In the fasted state, hepatic ketogenesis is activated. Which enzyme controls the committed step of ketogenesis, and what regulates its activity?
- A HMG-CoA reductase — inhibited by statins
- B Thiolase — inhibited by acetoacetyl-CoA
- C Carnitine palmitoyl transferase-1 — activated by malonyl-CoA
- D HMG-CoA synthase (mitochondrial) — induced by glucagon/low insulin state and activated by acetyl-CoA availability ✓
Explanation
Ketogenesis proceeds: 2 acetyl-CoA → acetoacetyl-CoA (thiolase) → HMG-CoA (mitochondrial HMG-CoA synthase) → acetoacetate + acetyl-CoA (HMG-CoA lyase) → beta-hydroxybutyrate. The rate-limiting step is mitochondrial HMG-CoA synthase (distinct from cytosolic HMG-CoA reductase).

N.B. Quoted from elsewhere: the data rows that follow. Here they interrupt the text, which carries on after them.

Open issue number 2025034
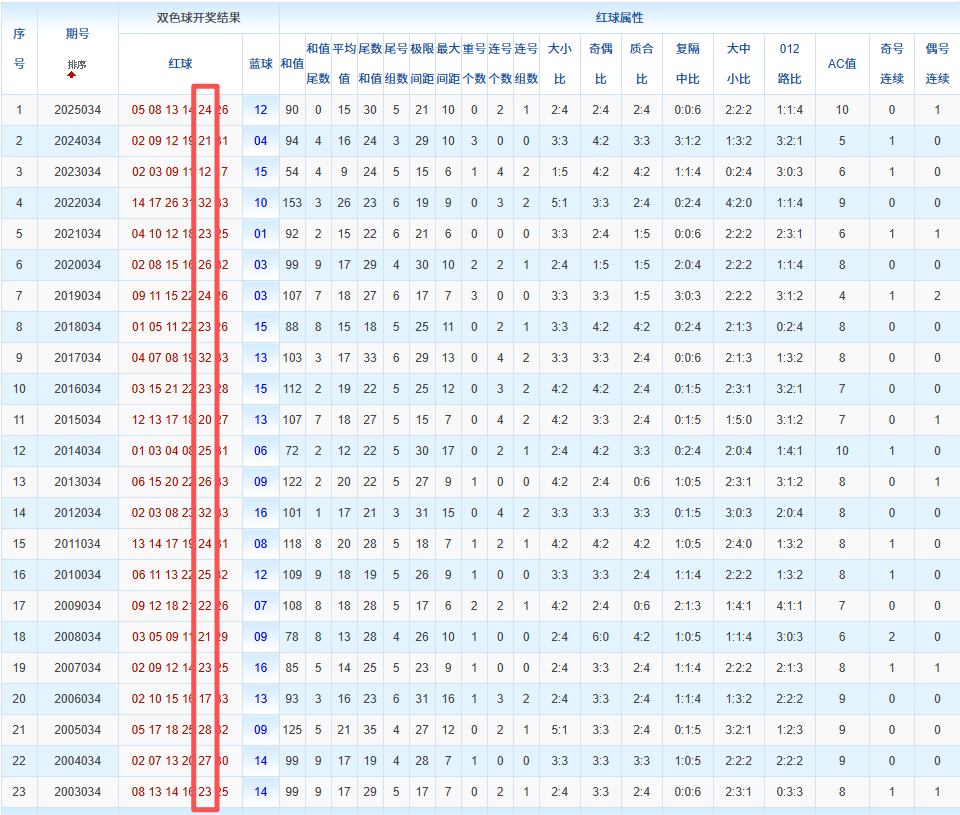click(78, 110)
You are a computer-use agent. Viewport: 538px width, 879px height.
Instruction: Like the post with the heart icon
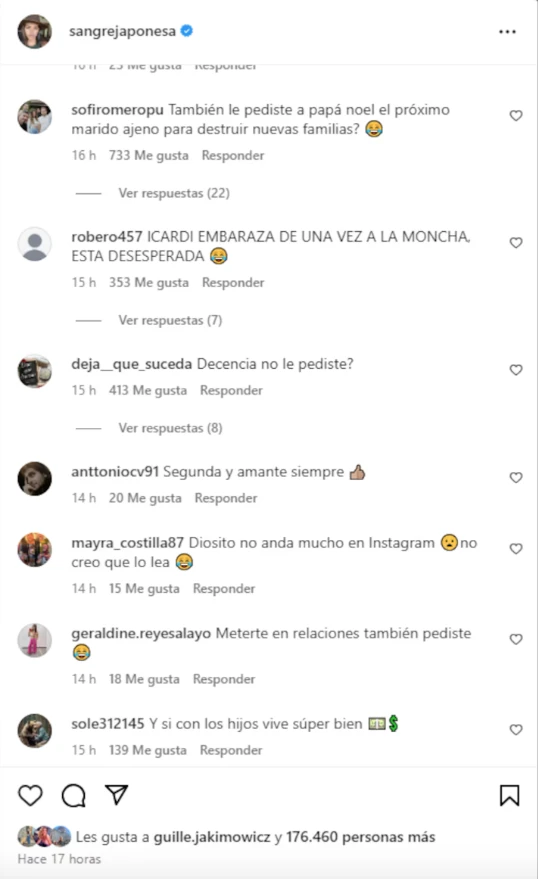[30, 795]
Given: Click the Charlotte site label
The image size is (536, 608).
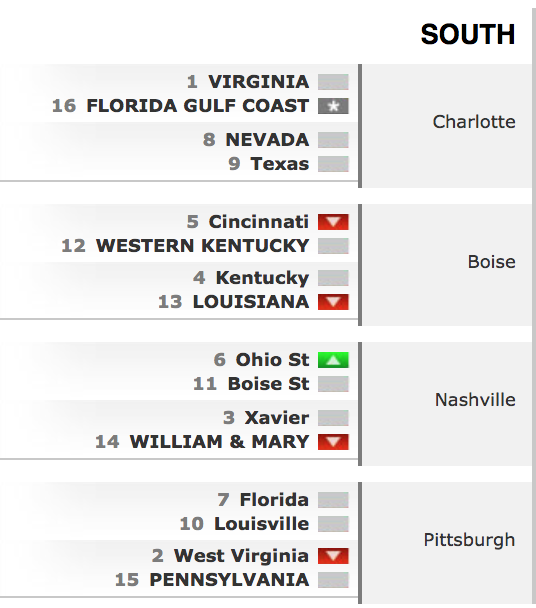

It is induced transcriptionally by PPARalpha (activated by fatty acid ligands during fasting) and increased substrate acetyl-CoA from beta-oxidation drives the reaction forward. Glucagon suppresses malonyl-CoA (by inactivating acetyl-CoA carboxylase), allowing CPT-1 activity and beta-oxidation to proceed — the prerequisite for ketogenesis.
Reference: Harper's Illustrated Biochemistry, 32nd ed.